The phrase ‘beer-flavoured beer’ has generated some interesting discussion in the past week or so. It started with Dave Infantefor VinePair:
Known as “core beer” or “traditional beer” in industry circles, “beer-flavored beer” is what it sounds like — a fermented beverage that hews closely to a familiar, traditional style. Lager, for example, is beer-flavored beer, and a wonderful example at that. But the phrase has also become something approaching a rallying cry for the many craft brewers who yearn for the days when drinkers came to them thirsting for the stuff they wanted to brew.
It can be used to exclude, wielded as a weapon by drinkers who imply they know something others do not. “I can appreciate beer-flavored beer, the complex flavors that result from the interaction of malt and yeast in a simple helles. You are not worthy.”
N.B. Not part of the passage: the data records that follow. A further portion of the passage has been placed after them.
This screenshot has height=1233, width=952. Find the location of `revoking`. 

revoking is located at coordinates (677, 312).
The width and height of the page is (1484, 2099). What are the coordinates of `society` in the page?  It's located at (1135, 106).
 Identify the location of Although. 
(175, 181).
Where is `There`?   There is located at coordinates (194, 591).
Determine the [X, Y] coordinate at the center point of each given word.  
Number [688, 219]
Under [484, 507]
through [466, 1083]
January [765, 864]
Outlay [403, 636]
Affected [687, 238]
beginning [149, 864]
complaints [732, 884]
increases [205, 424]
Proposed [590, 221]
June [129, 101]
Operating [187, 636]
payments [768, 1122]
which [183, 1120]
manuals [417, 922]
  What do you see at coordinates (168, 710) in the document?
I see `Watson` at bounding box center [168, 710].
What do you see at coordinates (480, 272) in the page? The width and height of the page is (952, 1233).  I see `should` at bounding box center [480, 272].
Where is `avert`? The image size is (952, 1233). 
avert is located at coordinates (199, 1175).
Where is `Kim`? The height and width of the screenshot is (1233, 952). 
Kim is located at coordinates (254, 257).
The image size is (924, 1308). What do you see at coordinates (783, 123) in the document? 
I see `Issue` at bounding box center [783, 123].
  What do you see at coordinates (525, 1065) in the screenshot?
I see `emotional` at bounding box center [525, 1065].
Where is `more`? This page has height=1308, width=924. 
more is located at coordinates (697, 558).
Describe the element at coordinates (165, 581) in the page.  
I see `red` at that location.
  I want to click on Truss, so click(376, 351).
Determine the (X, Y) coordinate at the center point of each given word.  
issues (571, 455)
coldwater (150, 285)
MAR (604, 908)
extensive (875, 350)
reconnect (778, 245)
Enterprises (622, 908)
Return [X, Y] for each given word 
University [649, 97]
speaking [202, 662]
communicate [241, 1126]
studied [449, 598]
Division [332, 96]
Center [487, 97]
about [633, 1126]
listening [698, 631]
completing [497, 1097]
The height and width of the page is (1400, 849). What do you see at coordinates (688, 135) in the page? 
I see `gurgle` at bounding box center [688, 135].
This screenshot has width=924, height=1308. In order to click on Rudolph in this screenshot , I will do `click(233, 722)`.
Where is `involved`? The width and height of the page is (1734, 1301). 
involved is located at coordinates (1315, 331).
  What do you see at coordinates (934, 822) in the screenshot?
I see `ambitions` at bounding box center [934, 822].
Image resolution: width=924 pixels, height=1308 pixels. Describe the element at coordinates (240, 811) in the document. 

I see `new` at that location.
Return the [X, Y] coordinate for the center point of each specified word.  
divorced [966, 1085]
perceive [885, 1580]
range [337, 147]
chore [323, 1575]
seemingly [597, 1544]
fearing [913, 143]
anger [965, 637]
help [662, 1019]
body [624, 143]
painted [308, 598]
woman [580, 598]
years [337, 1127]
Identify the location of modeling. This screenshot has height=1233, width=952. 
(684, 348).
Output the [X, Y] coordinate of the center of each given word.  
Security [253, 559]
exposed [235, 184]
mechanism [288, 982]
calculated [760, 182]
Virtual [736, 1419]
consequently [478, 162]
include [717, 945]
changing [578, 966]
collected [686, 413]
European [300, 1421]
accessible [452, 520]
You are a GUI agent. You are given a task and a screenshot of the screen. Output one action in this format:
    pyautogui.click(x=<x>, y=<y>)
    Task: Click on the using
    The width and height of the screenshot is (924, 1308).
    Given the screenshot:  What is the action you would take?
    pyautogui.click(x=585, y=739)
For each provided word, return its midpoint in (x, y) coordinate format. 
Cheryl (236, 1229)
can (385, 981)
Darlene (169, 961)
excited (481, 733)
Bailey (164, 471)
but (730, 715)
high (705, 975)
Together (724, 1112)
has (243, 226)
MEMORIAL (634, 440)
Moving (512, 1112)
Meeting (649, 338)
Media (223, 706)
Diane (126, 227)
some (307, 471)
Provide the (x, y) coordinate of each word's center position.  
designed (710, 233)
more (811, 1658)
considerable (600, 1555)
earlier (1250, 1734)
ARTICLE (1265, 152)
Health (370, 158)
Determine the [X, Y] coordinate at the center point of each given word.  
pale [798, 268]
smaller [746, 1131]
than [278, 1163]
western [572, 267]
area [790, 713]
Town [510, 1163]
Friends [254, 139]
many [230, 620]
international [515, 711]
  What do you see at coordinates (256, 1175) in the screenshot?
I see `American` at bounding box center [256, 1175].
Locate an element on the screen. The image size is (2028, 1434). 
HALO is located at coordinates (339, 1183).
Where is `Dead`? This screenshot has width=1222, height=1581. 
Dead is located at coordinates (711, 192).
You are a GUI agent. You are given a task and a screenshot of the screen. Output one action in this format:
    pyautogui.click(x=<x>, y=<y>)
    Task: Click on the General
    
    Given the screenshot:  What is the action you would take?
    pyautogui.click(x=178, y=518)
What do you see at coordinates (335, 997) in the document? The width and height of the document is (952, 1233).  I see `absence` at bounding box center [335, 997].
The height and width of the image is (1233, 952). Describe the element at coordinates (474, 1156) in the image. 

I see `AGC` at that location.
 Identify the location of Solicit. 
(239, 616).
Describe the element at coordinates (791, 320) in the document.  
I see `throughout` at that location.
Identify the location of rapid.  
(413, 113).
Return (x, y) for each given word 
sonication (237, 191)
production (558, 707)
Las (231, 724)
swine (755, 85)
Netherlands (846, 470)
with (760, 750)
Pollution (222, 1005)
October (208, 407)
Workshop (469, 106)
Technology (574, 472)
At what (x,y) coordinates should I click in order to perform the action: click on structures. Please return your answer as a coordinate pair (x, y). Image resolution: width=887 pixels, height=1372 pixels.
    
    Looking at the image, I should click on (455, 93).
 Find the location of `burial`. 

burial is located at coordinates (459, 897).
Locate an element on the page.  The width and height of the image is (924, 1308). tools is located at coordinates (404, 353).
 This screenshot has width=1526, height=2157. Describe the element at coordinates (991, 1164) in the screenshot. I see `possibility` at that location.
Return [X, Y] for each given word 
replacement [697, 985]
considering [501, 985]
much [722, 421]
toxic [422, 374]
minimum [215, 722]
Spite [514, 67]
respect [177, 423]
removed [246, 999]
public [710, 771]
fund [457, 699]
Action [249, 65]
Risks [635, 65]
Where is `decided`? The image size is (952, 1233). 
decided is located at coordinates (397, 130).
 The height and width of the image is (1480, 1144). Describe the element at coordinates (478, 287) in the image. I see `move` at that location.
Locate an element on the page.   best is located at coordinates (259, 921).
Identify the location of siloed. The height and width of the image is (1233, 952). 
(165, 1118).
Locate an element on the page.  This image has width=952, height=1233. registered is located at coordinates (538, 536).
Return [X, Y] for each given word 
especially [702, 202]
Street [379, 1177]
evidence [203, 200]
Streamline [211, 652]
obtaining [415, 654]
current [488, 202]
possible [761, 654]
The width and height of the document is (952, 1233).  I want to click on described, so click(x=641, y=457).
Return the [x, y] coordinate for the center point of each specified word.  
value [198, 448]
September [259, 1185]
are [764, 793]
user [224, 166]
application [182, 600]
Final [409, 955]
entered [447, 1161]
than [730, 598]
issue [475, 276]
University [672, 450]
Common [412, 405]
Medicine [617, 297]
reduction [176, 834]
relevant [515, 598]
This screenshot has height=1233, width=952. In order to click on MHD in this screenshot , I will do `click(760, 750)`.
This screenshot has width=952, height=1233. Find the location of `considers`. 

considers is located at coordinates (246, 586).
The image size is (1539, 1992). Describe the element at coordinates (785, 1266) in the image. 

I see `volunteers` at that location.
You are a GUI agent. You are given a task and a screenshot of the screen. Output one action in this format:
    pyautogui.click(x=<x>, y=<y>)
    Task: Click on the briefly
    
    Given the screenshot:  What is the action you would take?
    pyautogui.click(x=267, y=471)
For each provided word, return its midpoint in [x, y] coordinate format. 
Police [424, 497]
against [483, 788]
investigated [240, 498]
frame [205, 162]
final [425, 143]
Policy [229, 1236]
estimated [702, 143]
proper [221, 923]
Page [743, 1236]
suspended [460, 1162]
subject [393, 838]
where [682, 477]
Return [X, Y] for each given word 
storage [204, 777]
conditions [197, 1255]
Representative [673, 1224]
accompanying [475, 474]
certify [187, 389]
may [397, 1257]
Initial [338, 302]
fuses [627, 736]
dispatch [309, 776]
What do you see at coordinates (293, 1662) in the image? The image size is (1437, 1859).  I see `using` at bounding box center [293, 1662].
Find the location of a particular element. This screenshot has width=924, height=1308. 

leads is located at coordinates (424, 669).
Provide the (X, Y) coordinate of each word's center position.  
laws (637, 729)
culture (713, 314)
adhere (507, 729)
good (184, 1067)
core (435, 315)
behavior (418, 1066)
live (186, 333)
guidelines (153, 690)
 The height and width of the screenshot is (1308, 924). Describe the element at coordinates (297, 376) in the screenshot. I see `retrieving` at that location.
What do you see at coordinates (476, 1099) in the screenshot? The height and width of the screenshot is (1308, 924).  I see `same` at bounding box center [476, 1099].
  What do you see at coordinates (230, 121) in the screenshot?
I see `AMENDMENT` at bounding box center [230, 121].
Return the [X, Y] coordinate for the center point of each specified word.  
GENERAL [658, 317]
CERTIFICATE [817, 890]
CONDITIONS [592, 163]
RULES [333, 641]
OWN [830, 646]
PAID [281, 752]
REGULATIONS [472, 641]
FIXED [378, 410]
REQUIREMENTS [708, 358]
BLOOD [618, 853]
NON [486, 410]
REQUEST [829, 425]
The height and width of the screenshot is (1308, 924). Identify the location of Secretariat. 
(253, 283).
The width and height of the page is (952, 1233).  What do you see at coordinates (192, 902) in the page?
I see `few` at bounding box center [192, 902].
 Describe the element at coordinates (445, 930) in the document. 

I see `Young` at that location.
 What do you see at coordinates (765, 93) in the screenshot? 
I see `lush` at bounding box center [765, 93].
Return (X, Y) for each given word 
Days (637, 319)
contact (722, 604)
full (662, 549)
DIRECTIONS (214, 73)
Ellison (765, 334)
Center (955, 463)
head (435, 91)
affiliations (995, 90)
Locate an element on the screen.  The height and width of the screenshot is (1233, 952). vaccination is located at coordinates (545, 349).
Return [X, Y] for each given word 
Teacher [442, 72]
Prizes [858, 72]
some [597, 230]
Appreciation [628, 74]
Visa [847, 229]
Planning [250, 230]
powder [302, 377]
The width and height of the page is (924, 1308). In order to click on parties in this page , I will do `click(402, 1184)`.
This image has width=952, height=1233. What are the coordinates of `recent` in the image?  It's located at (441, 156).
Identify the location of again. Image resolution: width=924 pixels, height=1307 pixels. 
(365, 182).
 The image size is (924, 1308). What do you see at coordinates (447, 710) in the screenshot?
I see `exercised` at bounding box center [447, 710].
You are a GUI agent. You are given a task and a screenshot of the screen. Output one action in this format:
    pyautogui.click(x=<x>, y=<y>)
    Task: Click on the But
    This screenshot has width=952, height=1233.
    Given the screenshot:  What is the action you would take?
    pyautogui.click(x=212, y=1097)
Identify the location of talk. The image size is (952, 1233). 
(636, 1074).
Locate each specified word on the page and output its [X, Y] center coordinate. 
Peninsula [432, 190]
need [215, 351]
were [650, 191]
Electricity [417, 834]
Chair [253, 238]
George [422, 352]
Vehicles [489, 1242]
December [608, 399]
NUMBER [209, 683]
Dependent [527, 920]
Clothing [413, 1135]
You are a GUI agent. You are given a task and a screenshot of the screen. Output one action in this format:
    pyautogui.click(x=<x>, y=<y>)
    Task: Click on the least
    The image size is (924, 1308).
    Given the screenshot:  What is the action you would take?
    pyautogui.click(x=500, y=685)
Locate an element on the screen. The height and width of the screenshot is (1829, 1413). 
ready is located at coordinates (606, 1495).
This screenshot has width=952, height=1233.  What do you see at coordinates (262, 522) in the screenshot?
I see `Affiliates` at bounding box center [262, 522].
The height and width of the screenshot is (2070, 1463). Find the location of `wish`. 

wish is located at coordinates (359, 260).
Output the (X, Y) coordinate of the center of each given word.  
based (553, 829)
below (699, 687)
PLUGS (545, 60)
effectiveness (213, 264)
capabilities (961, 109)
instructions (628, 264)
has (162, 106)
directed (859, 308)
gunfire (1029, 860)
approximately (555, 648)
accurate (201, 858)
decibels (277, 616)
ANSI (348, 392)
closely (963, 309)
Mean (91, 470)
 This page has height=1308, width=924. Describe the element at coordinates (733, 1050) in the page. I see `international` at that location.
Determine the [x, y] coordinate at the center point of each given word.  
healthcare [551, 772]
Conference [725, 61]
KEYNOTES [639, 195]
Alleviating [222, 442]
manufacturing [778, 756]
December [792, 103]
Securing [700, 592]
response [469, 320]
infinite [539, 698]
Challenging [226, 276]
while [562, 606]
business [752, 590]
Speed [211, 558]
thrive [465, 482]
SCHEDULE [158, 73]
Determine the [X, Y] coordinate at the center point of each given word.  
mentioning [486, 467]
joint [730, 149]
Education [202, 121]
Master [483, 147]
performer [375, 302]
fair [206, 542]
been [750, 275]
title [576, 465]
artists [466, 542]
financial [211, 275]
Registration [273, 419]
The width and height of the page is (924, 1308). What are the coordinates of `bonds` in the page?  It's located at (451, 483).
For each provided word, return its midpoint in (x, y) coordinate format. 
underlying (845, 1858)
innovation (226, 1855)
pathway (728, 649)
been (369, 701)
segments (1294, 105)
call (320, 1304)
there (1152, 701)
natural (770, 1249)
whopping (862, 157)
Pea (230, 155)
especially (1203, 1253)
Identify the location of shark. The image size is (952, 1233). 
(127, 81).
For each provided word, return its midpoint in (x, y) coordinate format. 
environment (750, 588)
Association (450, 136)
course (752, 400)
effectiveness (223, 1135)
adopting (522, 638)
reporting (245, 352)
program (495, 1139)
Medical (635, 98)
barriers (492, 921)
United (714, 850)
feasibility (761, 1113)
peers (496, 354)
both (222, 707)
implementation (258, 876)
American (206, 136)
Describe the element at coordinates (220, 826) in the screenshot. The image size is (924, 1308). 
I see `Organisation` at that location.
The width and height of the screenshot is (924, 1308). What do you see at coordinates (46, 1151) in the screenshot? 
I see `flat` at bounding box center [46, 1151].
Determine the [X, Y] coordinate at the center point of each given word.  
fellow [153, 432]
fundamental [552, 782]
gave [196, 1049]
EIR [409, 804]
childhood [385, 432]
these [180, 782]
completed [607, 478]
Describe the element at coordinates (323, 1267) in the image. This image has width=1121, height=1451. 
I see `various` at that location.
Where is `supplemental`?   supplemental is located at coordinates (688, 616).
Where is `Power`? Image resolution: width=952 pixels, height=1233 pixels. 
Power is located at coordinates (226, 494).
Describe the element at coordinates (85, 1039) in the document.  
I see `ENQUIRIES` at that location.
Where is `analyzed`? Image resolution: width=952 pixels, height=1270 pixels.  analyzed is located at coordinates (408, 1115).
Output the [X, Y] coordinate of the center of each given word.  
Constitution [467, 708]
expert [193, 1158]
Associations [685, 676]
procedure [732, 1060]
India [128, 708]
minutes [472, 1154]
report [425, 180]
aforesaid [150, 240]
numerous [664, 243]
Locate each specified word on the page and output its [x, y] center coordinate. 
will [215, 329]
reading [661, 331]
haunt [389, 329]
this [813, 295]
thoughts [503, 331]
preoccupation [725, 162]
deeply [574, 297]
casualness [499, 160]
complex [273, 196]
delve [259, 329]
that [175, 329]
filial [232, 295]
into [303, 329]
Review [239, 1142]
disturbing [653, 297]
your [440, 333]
The first time I heard the term used, it was wielded against beer nerds by tin-can beer drinkers who didn’t like things like IPAs or stouts—or helleses and schwarzbiers. They thought “craft beer” was something only hipsters liked, and they weren’t interested… This is one of those situations where context is everything, and meaning a slippery, mutable substance. We might imagine cases where the phrase becomes a barb to puncture either beer nerds or light beer drinkers, or just a phrase meant to add some color to a conversation without a critique. Language is like that—it is rarely fixed, and we often have to code-switch as we use it.
As we approach the finish, we’re going to pair two posts about, or touching on, pub seating. First, Tandleman has written about traditional bench seating in pubs and how, in his his opinion, the art of sharing tablespace has been lost:
Now thinking on, you often see in busy pubs, (like busy trains), coats and bags covering free seats. And these days, unlike the habit in Germany, it is unusual to see strangers sharing a table. I recall last winter, in the Commercial in London, asking a couple if we could sit at a bench, where six could be accommodated. They thought I was asking them to move elsewhere, until I explained that I just wanted them to shift their arses along to make room, a notion that seemed alien to them.
The lounge retains its wood panelling, bench seating and original stained glass windows, but has acquired some overlarge rectangular tables, although I suppose that is seen as necessary for the food trade… the pub also to my mind suffers from the presence of a large screen for TV sport in every room. I recognise that sport does bring customers in, but surely in a pub with three large rooms there should be scope for one of them not to have a screen, or for it not to be generally used… It also seems incongruous in the context of the historic interior.